"You can defend yourself?" Kugara loaded another shell into the shotgun with a metallic chunk. "But that's it, isn't it? So here's your choice. Fix Nickolai, attack me, or watch the tach-comm go bye-bye."
"Kugara," Mallory whispered, "we need the tach-comm."
The militiamen who still had carbines were coming to the same conclusion, leveling their weapons at Kugara. She aimed the shotgun at the tach-comm again, oblivious to the lasers pointed at her, or beyond caring.
To Mallory's surprise, the black thing, the Protean, said, "I cannot make him as he was."
"Whatever you can do, do it now!"
The Protean knelt over Nickolai's body and placed its hands on his chest. The hands deformed into a flowing web-work that spread across Nickolai's body, covering him in a black net. The threads thickened and pulsed, closing the holes in the net, until Nickolai was completely contained in a pulsing black cocoon.
"Christ preserve us," Mallory muttered.
After a few moments, the cocoon reversed itself, flowing back into the thing's hands. When the black became a pulsing webwork withdrawing from Nickolai's body, Mallory noticed that dozens of threads withdrew from holes in the floor around Nickolai's body. The prone tiger was surrounded by an outline of holes in the ferrocrete floor.
What, why?
When he saw the web withdraw from a new right arm that hadn't existed moments before, Mallory answered his own question. Raw material.
He had known, as soon as Kugara uttered the word, "Protean." But it hadn't truly sunk in until now. The realization ignited a primal fear, one that was worse than the fear associated with AI, or the technologies that were used by Salmagundi to replicate the minds of its citizens. The wars mankind fought with genetic engineering and with thinking machines were awful, but understandable.
The kind of heretical technology he saw in this figure of blackness went beyond those. The misuses of this kind of self-replicating nanotechnology had taken more lives than the other two combined. When the terraforming of Titan went wrong, it left nothing recognizable on the surface. A million people gone at once, over a billion total in the years afterward from accidents and attempts to contain the spread of the technology.

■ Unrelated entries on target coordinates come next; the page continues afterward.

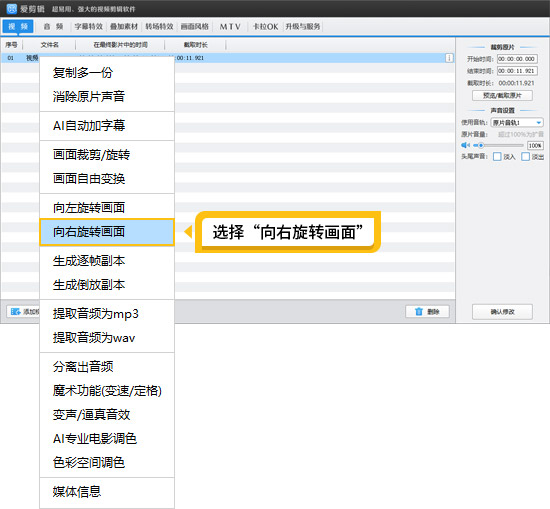Screen dimensions: 550x509
Task: Enable the 淡入 fade-in checkbox
Action: (x=497, y=156)
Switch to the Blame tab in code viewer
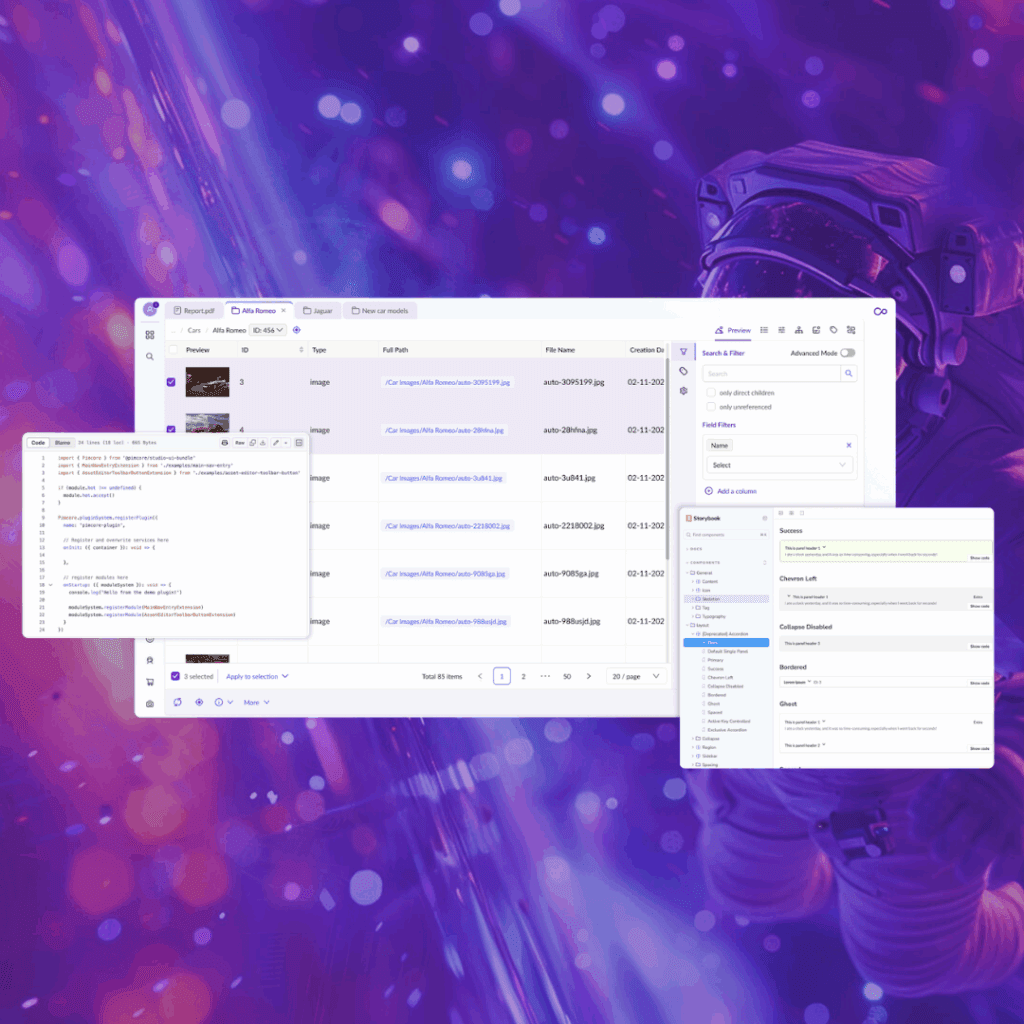This screenshot has height=1024, width=1024. coord(63,442)
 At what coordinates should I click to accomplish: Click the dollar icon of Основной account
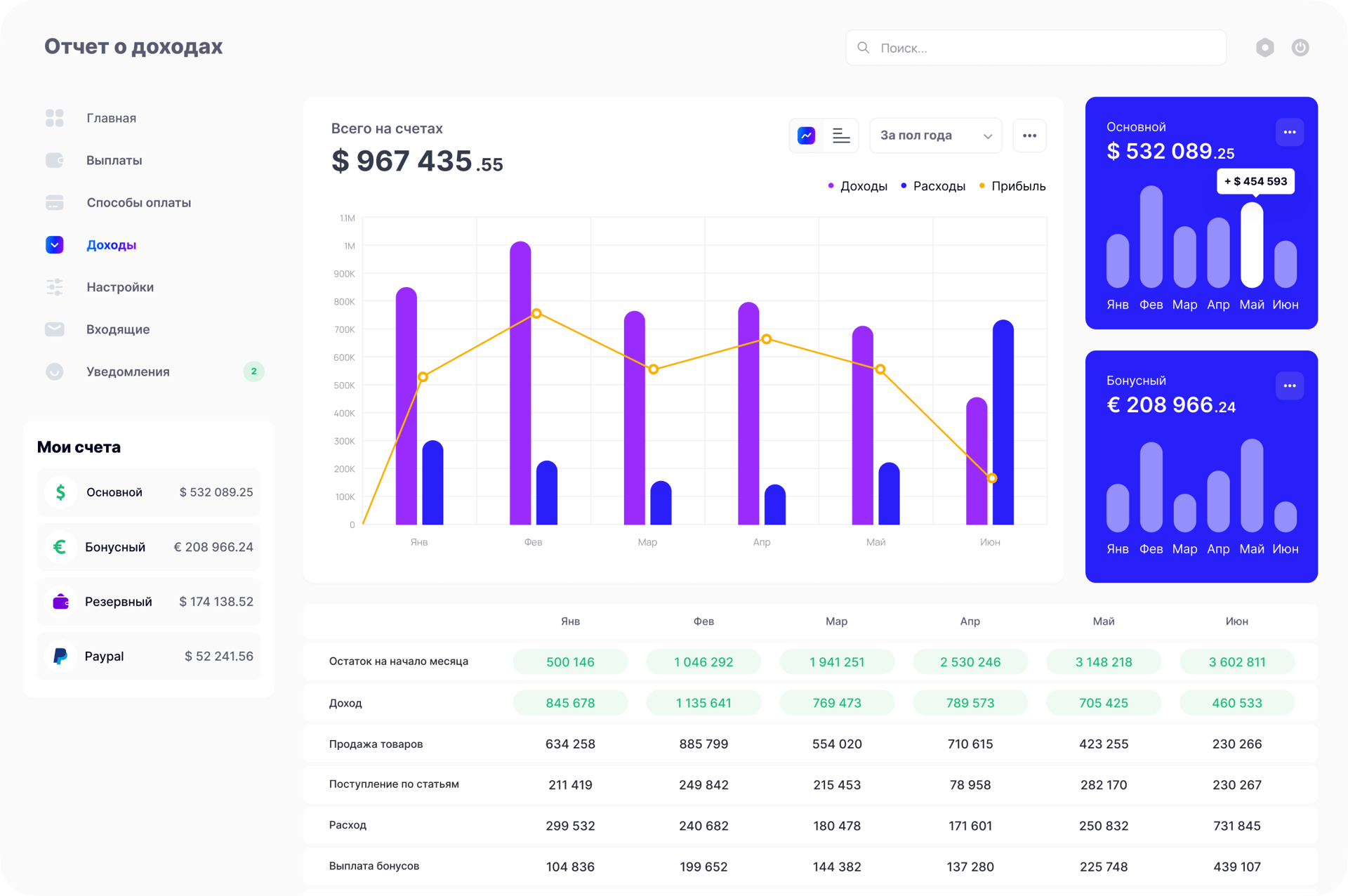[60, 492]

And those that worshiped at the altar of Proteus had, despite everything, embraced the changes that the technology had wrought within them.
When the Protean stepped back from Nickolai's body, the tiger appeared unscarred. Even the face was rebuilt.
Nickolai's chest moved with a regular rhythm. Kugara approached him and knelt to place a blood-soaked hand against the now-pristine fur on the tiger's neck. She rested her fingers over his carotid and her shoulders shook weakly as she said, "Thank you."
"Symmetry allowed modeling of the missing limb. I had no surviving model for rebuilding the eyes."
Kugara looked down at Nickolai's face, touching the side where he had fired a gun into his own skull. Still unconscious, he didn't move when she lifted the lid on his left eye.
The eye was completely black, a featureless orb mirroring the blackness of the thing that had repaired him.
"Can he see?" Kugara asked, staring into the solid blackness of Nickolai's new eye.
"I used myself to model the sensory pickups. He will see as well as I. We must repair the tach-comm."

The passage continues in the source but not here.